What is a PERSIA Chart?
Students need help reading the text. They are learning which information is important and which isn’t and they are learning how to categorize the information into even smaller bits which can help them learn the EXACT information they need for a class.
PERSIA charts help students categorize the information they are learning. As with any acronym, each letter stands for something specific to history classes and the acronym itself is easy to remember.
- P = political. Write information pertaining to governments, laws, and rulers.
- E = economic. Write information pertaining to economies and money.
- R = religious. Write information pertaining to religion, religious changes and upheavals, leaders, and movements.
- S = social. Write information pertaining to social classes/castes, gender relations, discrimination, etc.
- I = intelligence. Write information pertaining to technology or new information in the time period.
- A = art. Write information pertaining to art and artists, music and musicians, and important artistic movements in the time period.
If teachers are being honest, their students suck at taking notes. They usually pick poor information or only take notes to meet a grade requirement and many high school teachers assume students know how to take notes and differentiate between important and useless information. But when would they have learned it? Few schools actually dedicate class time to the essentials of studying and assume students will catch on.
PERSIA charts is an opportunity to help students learn notetaking skills and helps them use their time more efficiently. Students shouldn’t be left to figure it out on their own. They need explicit, direct instruction. PERSIA charts accomplish that.
To help you make it easier, I sell ready-made PERSIA charts. You can print them for a few weeks while students get accustomed to the method and then you can teach students to complete them from scratch in their notebooks.
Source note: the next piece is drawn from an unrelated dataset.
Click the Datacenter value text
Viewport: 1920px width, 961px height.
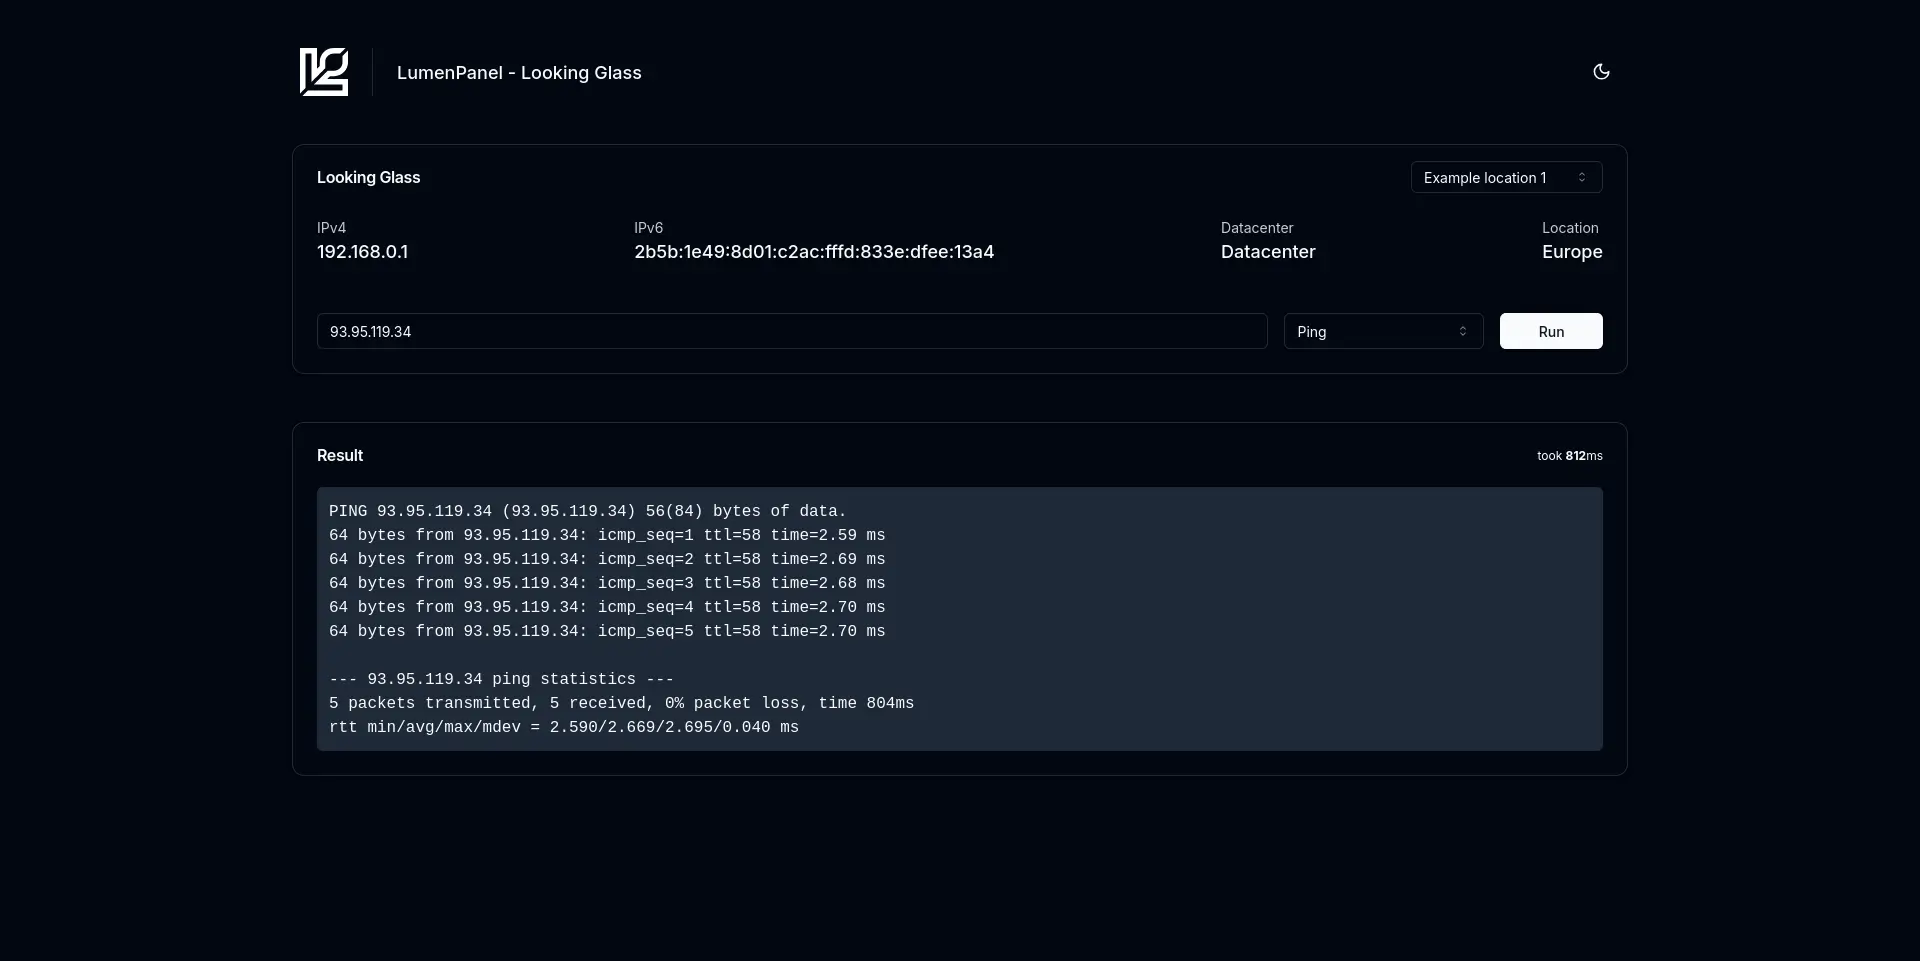1267,252
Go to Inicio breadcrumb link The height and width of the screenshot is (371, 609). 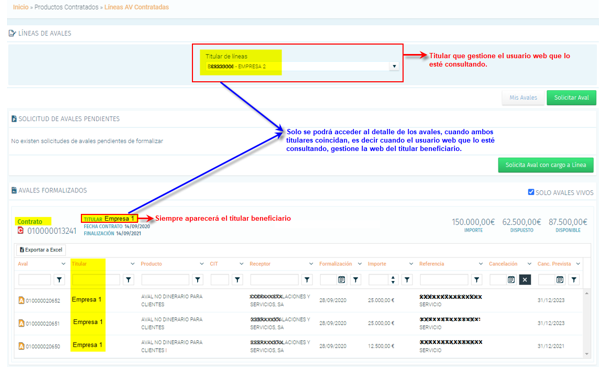[21, 7]
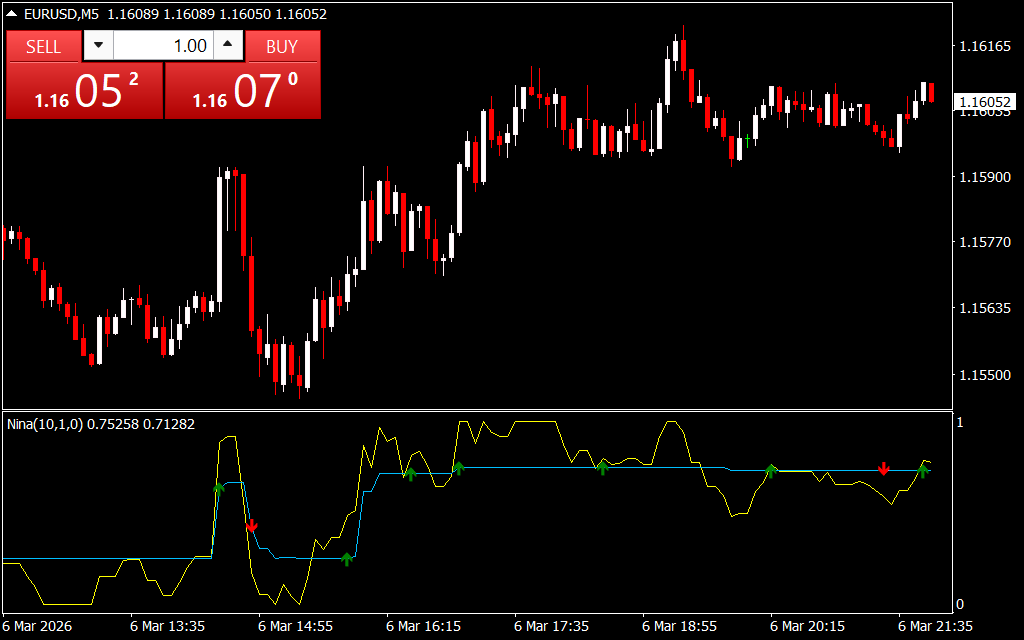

But my PERSIA charts come ready with the following:
- Regular PERSIA chart (a one-page chart with columns for the information)
- Long PERSIA chart (one-page per prompt. This is best for information-heavy lessons or units)
- PERSIA Flipbook (a multi-page flipbook that requires a little bit of work but gives students a well-organized note-taking surface)
- Student prompts (more on this in the next paragraph)
- Completed example (more on this coming up!)
When you introduce PERSIA charts to your students give them this Student Prompts page. Each column has multiple questions to help students figure out what kind of information they are looking to fill for each prompt. For example, for government, they will be asked to think about if the government is centralized or decentralized (an important concept in advanced history classes), or the name of rulers, or to include vocabulary that enhances the political section.
When you open the color option (because some of you are blessed to have color printers I have included a color version) you can choose to print a completed PERSIA chart. This is another great resource to give students when you introduce PERSIA charts to them. They can always look at a teacher completed version to see what their charts should look like.
Also, if you teach world history or Asian history, you can give students a day off from taking notes when you cover early Chinese history (Xia – Shang dynasties).